Die Solisten wurden für dieses Konzerts erstmals durch das eigens eingerichtete Gutenberg-Gesangsstipendium ermittelt: Mehrere Bewerber hatten die Partien unter fachkundiger Anleitung erfahrener Gesangsdozenten der Mainzer Hochschule erarbeitet. Am Ende wurden Heejoo Kwon (Sopran), Jina Oh (Alt), Ferdinand Keller (Tenor) und Simon Amend (Bass) für das Konzert in der Lutherkirche engagiert, doch die anderen Teilnehmer gingen dank der intensiven Kursarbeit eben nicht leer aus.

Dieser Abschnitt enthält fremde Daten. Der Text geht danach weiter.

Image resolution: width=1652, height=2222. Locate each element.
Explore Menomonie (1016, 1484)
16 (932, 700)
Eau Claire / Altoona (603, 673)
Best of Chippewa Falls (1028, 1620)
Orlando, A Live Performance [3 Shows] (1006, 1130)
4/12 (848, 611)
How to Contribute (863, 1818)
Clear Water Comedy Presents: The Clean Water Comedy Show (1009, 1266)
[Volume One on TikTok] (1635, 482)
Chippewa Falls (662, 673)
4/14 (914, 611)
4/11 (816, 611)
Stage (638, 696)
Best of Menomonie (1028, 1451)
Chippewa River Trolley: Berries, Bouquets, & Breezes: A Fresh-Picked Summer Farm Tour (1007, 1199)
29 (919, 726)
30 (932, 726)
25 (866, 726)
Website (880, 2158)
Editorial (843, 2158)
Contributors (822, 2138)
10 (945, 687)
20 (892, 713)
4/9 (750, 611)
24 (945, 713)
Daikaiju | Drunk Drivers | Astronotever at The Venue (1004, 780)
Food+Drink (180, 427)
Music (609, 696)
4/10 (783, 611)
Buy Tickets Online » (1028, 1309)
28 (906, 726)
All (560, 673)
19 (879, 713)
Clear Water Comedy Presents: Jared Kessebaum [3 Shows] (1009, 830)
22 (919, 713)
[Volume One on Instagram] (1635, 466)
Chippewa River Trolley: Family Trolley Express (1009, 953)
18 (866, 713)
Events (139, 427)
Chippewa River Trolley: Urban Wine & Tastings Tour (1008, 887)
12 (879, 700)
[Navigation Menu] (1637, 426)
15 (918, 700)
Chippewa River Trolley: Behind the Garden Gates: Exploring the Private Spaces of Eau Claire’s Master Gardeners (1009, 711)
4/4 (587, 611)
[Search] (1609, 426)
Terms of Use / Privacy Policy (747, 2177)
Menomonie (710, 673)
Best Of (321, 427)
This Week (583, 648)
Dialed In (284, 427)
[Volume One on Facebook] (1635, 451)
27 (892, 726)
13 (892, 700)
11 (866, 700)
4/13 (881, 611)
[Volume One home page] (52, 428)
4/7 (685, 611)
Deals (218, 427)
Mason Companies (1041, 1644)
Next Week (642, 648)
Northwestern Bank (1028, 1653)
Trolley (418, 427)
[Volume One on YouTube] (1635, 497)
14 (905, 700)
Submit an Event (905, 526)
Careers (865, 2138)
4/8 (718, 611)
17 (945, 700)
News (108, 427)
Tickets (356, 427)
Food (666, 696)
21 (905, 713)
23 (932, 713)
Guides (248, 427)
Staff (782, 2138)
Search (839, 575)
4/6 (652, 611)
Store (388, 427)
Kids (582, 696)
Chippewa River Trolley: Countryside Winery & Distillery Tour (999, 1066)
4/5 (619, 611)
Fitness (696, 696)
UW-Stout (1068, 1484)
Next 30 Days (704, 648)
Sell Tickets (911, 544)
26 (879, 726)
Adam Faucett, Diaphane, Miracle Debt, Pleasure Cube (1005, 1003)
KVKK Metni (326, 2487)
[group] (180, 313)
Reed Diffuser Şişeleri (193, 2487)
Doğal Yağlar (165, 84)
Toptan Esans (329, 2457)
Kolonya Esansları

Die Wahl überzeugte über weite Strecken: Einzig Oh verringerte mit ihrer zu dunkel gefärbten Partie ihre Textverständlichkeit. Die Männerstimmen gestalteten ihre Rollen hingegen angenehm lyrisch, wobei der baritonale Paulus von Amend ruhig ein wenig autoritärer mit den Muskeln hätte spielen können. Am meisten überzeugte Kwons linearer und knabenhaft-silbrig strahlender Sopran – alles in allem also ein wundervolles „Geburtstagsgeschenk“ für Mendelssohn, der just am Konzerttag sein 209. Wiegenfest hätte feiern können.